Fabienne a perdu toute confiance en elle depuis deux ans. Elle se sent humiliée et honteuse d’être tombée dans le piège tendu par Adeniyi. Ce dernier, d’origine africaine, a travesti son identité pour se faire passer pour un soldat de l’armée américaine sur le réseau social Instagram.

En 2018, Fabienne pense faire la connaissance d’un certain "Simon Théodore" sur Instagram. Rapidement, les deux personnes échangent de nombreux messages et des sentiments forts naissent entre Fabienne et ce fameux Simon. Ce dernier prétend être un soldat déployé en Afghanistan. Fabienne tombe amoureuse. Pour encore plus attendrir Fabienne, le fameux Simon évoque sa petite fille, restée au pays et gravement malade.

Pour retourner aux États-Unis, Simon sollicite l’aide de Fabienne. Malgré ses difficultés financières, elle accepte et contracte, en deux mois, deux crédits bancaires d’un montant total de 14.000 euros. Au total, Fabienne envoie 15.225 euros via cinq versements à son amoureux… Mais en octobre, le doute s’installe chez Fabienne et le conte de fées prend fin. Et pour cause. "Elle a reçu, par erreur, une photo du prévenu montrant une partie de ses jambes de couleurs noires", explique la partie civile. Tout le contraire de la description qu'elle avait de Simon. Une plainte est finalement déposée à la police.

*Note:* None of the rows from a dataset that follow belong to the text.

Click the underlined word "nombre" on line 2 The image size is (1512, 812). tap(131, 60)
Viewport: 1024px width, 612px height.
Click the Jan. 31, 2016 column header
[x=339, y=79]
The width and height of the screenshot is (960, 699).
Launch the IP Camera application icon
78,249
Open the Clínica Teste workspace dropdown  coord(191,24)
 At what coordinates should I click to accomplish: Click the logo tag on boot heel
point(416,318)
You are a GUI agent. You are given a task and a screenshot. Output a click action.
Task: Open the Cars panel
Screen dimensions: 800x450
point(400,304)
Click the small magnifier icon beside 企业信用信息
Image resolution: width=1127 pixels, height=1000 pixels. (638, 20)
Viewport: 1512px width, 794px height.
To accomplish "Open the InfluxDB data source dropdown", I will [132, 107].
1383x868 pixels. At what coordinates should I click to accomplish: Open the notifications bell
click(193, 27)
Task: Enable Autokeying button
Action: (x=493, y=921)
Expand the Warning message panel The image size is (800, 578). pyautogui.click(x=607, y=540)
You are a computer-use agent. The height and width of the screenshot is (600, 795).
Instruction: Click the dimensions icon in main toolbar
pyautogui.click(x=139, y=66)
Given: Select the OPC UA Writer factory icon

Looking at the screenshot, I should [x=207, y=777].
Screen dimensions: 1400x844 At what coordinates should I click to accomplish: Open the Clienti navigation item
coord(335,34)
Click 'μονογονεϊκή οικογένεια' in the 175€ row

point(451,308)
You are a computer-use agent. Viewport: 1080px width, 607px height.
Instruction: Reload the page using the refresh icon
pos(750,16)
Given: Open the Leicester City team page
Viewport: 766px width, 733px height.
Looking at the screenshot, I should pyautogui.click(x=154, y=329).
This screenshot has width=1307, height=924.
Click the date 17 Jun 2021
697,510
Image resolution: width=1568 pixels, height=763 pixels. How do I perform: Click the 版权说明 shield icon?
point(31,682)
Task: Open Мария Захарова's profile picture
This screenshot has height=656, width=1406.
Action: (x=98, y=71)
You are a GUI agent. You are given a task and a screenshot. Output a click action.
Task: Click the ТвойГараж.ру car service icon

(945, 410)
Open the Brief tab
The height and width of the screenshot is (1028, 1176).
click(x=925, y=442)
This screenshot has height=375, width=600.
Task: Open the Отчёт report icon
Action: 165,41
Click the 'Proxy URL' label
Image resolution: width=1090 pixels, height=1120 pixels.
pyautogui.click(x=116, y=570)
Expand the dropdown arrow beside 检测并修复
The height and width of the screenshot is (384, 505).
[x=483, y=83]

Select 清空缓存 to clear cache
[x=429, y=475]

Ce jeudi, Fabienne est apparue, devant le tribunal, plus meurtrie que jamais par les événements. "Je souhaite qu’il paye pour ce qu’il a fait. Moralement, je suis très mal. Il m’a bien lavé le cerveau. Je ne comprends pas comment j’ai pu être naïve et me faire avoir", explique la pauvre femme, les larmes aux yeux.

La substitute Marr souhaite sanctionner le comportement d’Adeniyi avec une peine de 12 mois de prison ferme. Ce dernier a expliqué avoir autant d’argent sur ses comptes bancaires grâce à l’export de véhicule vers l’Afrique. "Mais ce n’est pas crédible. S’il achète des voitures, il ne doit pas recevoir de l’argent, mais le verser."

Fabienne, elle, souhaite mettre en garde sur ce genre de pratiques, fortement répandue sur les réseaux sociaux. "Je ne veux pas que ça arrive à une autre personne." 

Jugement pour le 10 décembre prochain.